The numbers are what make people pay attention.

Recent purchases have been running around $10 billion to $40 billion per month, which puts the pace around roughly $120 billion per year depending on the month.

The Fed says the goal is not an emergency bailout like 2020.

The goal is keeping liquidity available while the Treasury market handles a massive amount of new debt issuance and refinancing.

And that is where the uncomfortable question appears.

The Treasury is facing trillions of dollars in debt rollovers, including estimates of around $9 trillion in government debt maturing over the next year, plus additional borrowing to cover deficits.
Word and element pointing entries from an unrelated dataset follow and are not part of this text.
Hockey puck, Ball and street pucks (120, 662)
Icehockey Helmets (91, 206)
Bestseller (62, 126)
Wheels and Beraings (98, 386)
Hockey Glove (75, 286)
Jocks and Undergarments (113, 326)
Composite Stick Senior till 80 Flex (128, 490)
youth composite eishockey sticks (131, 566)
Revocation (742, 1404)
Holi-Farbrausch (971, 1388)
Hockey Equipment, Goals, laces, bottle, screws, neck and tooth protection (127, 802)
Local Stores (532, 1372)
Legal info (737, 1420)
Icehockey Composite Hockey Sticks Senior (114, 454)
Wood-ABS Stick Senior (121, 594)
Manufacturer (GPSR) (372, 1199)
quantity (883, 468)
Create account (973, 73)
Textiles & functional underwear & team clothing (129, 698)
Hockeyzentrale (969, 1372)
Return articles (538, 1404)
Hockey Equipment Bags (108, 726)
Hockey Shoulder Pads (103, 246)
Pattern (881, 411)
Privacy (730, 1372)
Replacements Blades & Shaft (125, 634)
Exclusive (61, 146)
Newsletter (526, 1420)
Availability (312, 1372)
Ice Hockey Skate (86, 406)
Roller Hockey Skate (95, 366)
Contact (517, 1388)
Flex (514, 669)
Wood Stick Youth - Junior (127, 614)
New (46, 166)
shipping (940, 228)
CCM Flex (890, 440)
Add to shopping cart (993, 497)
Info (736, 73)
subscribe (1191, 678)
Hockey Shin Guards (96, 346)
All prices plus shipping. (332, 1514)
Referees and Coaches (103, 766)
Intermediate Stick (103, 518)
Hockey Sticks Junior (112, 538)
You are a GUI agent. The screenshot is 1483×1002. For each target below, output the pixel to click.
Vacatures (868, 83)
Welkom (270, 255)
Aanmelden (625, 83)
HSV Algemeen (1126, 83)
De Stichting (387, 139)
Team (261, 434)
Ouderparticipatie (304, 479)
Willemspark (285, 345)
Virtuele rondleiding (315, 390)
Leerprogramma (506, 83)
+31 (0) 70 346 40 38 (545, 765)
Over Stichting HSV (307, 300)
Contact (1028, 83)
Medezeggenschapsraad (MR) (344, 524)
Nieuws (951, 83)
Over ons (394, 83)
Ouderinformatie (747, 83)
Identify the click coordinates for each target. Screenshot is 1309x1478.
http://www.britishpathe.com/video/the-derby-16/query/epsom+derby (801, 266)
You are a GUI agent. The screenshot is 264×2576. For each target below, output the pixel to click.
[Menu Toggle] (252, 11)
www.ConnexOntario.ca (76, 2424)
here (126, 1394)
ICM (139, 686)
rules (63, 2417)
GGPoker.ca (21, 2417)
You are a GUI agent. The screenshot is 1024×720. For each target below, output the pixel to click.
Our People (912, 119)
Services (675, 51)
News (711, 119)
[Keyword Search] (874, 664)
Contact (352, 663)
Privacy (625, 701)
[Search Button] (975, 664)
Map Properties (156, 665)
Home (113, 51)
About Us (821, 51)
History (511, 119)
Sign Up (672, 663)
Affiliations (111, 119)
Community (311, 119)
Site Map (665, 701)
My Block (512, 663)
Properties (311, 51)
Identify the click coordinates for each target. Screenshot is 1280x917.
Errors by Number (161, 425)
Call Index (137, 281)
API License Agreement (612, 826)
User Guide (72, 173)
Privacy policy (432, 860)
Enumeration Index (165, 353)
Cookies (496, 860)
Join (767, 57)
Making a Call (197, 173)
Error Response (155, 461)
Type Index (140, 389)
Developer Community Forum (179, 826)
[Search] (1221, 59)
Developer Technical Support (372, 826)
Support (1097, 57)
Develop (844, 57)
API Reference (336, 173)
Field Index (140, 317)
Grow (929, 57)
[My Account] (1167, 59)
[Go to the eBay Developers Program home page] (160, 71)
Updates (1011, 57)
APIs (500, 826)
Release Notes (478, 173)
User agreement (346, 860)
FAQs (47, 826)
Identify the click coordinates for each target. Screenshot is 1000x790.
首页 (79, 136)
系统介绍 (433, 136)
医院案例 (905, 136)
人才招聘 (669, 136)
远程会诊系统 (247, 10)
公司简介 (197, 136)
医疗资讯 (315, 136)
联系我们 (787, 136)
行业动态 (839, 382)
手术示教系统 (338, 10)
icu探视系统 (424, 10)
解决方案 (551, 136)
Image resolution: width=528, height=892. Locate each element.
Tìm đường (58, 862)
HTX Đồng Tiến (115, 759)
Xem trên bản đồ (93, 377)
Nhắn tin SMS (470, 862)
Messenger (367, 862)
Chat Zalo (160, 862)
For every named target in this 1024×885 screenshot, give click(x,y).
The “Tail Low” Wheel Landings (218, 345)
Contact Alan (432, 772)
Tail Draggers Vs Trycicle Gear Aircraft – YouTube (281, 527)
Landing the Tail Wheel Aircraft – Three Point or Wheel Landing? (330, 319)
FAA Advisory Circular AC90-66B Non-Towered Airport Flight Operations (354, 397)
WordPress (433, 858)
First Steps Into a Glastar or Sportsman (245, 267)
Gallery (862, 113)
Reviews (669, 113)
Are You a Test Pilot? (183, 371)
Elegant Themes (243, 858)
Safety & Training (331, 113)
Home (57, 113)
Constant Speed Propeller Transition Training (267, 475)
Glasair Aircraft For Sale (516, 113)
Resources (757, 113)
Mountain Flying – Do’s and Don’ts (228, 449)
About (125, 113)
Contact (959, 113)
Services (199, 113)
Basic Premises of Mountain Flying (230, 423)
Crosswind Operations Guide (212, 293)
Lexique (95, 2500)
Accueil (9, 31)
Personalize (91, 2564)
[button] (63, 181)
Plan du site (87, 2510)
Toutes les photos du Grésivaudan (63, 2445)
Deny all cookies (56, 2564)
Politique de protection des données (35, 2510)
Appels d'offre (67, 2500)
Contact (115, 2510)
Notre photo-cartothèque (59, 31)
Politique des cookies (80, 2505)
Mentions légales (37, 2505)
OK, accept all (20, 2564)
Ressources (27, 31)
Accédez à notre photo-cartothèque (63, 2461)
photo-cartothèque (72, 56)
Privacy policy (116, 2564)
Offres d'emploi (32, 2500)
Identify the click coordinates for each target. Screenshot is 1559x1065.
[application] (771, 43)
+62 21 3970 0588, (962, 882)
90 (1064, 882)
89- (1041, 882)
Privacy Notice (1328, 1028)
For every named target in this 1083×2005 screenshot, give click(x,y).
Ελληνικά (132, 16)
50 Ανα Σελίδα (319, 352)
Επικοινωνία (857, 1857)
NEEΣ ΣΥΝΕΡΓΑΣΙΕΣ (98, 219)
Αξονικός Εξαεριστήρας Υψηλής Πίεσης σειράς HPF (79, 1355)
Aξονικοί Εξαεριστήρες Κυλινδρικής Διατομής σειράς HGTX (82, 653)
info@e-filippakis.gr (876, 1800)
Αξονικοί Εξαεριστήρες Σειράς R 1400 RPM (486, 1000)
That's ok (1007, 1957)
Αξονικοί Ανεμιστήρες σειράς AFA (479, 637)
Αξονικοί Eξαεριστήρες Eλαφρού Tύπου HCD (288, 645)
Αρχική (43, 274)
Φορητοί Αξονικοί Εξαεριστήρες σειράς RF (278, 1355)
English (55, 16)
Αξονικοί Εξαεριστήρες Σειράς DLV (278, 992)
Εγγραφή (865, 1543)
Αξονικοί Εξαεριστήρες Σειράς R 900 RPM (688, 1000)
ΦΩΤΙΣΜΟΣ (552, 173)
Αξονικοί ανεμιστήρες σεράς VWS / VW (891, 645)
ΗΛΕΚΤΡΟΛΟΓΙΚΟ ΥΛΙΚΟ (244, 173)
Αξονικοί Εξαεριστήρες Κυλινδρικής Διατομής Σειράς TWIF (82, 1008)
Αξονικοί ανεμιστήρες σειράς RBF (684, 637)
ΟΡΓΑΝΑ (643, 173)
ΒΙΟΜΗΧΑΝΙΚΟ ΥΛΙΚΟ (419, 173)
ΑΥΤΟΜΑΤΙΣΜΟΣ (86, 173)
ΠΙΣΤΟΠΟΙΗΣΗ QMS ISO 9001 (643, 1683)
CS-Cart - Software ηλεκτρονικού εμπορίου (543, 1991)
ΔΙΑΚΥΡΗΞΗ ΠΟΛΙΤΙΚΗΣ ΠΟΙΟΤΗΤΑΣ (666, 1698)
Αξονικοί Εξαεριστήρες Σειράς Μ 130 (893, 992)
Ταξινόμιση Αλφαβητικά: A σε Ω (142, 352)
Someone has to absorb that supply.

The concern from critics is that the Fed becomes the buyer of last resort when private demand is not strong enough at current rates.

The strange part?

Stocks are near record highs.

Credit spreads remain tight.

But inflation is still above the Fed’s 2 percent target, with recent inflation pressure pushed higher by energy.

So the question becomes:

Is the Fed still focused only on fighting inflation?

Or is it also trying to keep the government debt machine running smoothly?

Because if deficits stay near trillions of dollars every year, the bond market may eventually force the next debate.

More intervention.

More liquidity.

Maybe even yield curve control.

The bigger story is not one Treasury purchase.

It is what happens when a country needs the Fed to keep the debt market stable while also promising to control inflation.